You can do it with the $filter operator within mongo aggregation. It returns an array with only those elements that match the condition:
db.docs.aggregate([
{
$project: {
result: {
$filter: {
input: "$result",
as:"item",
cond: { $eq: ["$list.blue", "$$item.id"]}
}
}
}
}
])
Output for this query looks like this:
{
"_id" : ObjectId("569415c8299692ceedf86573"),
"result" : [ { "id" : "j3847", "value" : "water" } ]
}
One way is using the $where operator though would not recommend as using it invokes a full collection scan regardless of what other conditions could possibly use an index selection and also invokes the JavaScript interpreter over each result document, which is going to be considerably slower than native code.
That being said, use the alternative .aggregate() method for this type of comparison instead which is definitely the better option:
db.docs.aggregate([
{ "$unwind": "$result" },
{
"$project": {
"result": 1,
"same": { "$eq": [ "$list.blue", "$result.id" ] }
}
},
{ "$match": { "same": true } },
{
"$project": {
"_id": 0,
"value": "$result.value"
}
}
])
When the $unwind operator is applied on the result array field, it will generate a new record for each and every element of the result field on which unwind is applied. It basically flattens the data and then in the subsequent $project step inspect each member of the array to compare if the two fields are the same.
Sample Output
{
"result" : [
{
"value" : "water"
}
],
"ok" : 1
}
Another alternative is to use the $map and $setDifference operators in a single $project step where you can avoid the use of $unwind which can be costly on very large collections and in most cases result in the 16MB BSON limit constraint:
db.docs.aggregate([
{
"$project": {
"result": {
"$setDifference": [
{
"$map": {
"input": "$result",
"as": "r",
"in": {
"$cond": [
{ "$eq": [ "$$r.id", "$list.blue" ] },
"$$r",
false
]
}
}
},
[false]
]
}
}
}
])
Sample Output
{
"result" : [
{
"_id" : ObjectId("569412e5a51a6656962af1c7"),
"result" : [
{
"id" : "j3847",
"value" : "water"
}
]
}
],
"ok" : 1
}

> **Records for processing**
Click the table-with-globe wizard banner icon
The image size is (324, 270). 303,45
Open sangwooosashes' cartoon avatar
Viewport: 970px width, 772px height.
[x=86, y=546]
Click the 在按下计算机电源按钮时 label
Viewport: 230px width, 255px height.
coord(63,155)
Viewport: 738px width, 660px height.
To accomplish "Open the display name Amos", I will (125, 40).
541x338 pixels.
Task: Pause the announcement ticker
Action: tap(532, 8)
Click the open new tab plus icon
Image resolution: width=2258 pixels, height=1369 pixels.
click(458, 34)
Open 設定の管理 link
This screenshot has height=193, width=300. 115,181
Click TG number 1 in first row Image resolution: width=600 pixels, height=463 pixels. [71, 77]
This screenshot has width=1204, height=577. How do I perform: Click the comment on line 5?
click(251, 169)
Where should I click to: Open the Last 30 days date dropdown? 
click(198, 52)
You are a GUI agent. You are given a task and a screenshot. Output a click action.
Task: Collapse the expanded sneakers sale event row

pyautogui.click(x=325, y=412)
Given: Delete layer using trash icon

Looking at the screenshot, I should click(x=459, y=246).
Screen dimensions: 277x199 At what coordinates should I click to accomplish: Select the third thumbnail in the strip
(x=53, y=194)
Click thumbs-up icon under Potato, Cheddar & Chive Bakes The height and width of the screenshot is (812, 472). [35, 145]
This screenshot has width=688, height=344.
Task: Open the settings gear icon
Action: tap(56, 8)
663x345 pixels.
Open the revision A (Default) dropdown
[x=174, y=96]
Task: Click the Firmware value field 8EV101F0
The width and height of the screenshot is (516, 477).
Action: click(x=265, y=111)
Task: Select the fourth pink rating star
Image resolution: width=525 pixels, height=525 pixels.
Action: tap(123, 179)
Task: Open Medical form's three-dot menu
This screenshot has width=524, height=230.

> **Exercise tasks**
(1) Answer these questions about the MongoDB passage:
(a) Which operator does it say returns an array with only the elements that match the condition?
(b) What two drawbacks of the $where operator does it give?
(c) What size limit does it associate with using $unwind?
(2) Copy out the rows exactly, starting at the first line of the rows and stopping after the line that contains "coord(63,155)".

> **Answers**
(1)
(a) The $filter operator.
(b) It invokes a full collection scan regardless of what other conditions could use an index selection, and it invokes the JavaScript interpreter over each result document, which is considerably slower than native code.
(c) The 16MB BSON limit constraint.

(2)
Click the table-with-globe wizard banner icon
The image size is (324, 270). 303,45
Open sangwooosashes' cartoon avatar
Viewport: 970px width, 772px height.
[x=86, y=546]
Click the 在按下计算机电源按钮时 label
Viewport: 230px width, 255px height.
coord(63,155)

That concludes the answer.